The frequent standoffs between the cabinet and parliament have meant that many potentially useful economic reforms and major projects have not moved forward, as the government has been unable to secure approval from MPs for its plans.
The underlying dynamic of pressure from members of parliament and their constituents to have greater
influence over the detail of government policy is, in part, fuelled by a view that the ruling Al-Sabah family and its allies are gaining disproportionately from Kuwait’s oil and gas riches.

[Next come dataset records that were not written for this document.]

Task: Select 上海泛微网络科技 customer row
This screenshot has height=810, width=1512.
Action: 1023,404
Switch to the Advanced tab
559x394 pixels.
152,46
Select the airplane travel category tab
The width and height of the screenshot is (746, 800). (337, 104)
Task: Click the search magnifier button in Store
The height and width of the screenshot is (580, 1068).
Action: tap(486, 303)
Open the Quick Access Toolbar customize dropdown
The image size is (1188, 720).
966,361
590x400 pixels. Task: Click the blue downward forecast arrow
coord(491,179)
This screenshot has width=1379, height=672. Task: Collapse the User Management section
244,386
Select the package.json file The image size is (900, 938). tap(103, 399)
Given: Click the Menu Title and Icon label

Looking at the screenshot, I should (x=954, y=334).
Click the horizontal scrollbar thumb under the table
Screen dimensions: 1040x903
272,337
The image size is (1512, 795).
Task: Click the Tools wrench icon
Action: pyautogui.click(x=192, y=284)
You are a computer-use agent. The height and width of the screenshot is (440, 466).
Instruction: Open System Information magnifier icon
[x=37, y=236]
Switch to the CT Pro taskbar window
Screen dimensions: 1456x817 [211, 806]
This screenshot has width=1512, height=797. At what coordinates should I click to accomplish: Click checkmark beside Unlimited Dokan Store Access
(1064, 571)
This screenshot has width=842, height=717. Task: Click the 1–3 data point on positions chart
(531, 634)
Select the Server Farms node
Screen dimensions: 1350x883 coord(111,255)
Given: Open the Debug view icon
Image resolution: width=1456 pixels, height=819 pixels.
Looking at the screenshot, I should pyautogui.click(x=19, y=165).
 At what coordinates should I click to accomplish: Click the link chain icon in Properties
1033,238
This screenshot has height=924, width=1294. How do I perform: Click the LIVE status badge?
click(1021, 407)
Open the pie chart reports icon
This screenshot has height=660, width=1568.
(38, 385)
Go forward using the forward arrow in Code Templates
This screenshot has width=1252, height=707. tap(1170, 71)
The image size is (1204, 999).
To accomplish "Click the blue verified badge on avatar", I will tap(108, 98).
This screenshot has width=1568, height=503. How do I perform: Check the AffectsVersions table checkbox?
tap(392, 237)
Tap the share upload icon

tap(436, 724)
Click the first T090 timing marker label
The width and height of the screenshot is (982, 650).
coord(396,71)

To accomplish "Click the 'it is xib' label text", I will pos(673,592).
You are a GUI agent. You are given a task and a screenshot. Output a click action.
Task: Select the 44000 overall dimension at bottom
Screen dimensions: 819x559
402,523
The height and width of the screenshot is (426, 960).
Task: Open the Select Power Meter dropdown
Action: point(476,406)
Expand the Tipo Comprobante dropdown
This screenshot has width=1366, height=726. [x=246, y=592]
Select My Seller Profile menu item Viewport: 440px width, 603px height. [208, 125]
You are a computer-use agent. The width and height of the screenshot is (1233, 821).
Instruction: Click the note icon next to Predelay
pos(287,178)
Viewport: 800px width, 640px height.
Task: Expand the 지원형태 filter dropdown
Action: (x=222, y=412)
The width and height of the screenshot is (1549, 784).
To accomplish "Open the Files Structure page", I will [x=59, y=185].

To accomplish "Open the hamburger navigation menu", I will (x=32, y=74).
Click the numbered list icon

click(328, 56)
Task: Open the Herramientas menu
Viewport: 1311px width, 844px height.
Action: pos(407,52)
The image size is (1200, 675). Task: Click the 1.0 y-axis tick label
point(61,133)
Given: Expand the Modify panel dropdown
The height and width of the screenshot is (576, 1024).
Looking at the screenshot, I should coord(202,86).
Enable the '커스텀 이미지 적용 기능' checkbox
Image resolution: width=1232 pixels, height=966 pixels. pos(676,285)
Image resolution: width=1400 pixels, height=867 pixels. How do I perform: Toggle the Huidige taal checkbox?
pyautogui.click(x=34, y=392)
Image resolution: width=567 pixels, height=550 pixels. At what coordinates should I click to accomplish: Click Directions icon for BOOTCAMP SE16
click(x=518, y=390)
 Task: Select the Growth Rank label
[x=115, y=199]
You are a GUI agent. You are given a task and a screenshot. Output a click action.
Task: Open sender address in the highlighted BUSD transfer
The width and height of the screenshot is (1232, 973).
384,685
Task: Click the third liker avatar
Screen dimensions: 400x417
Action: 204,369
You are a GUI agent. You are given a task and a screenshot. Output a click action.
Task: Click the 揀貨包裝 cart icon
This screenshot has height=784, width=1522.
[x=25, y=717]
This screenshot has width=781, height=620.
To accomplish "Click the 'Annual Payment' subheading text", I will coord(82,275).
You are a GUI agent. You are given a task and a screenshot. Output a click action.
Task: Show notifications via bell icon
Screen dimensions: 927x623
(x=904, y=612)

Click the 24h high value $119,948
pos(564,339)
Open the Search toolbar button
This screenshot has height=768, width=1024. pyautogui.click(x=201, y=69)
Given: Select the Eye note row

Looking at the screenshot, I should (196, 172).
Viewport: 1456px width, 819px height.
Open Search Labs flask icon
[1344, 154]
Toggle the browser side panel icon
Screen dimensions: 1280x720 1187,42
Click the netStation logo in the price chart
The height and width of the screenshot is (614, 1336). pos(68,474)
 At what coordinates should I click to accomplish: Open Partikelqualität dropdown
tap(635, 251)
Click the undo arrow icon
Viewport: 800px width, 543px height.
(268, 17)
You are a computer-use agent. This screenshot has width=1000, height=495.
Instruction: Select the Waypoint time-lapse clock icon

While the tensions between the executive and the parliament have made it harder for the government to move ahead with a reforming policy agenda, there is only limited appetite for major constitutional change in the country.
Until recently, government revenues easily outpaced expenditure in most years, allowing the government to accumulate substantial savings. However, the gap narrowed notably in 2016 when it measured just 0.3 per cent of GDP. In the years before then, the gap was often around 30 per cent or more of GDP.
The situation improved somewhat in the following three years, but the Covid-19 crisis led to a further reversal, with government net borrowing reaching 8.3 per cent of GDP that year. The situation is expected to stabilise in the coming years, according to IMF projections. IMF further stated that, after contracting by 8.1 per cent in 2020, the Kuwait’s GDP is estimated to have grown by 0.9 per cent in 2021 and is projected to grow by 4.3 per cent in 2022.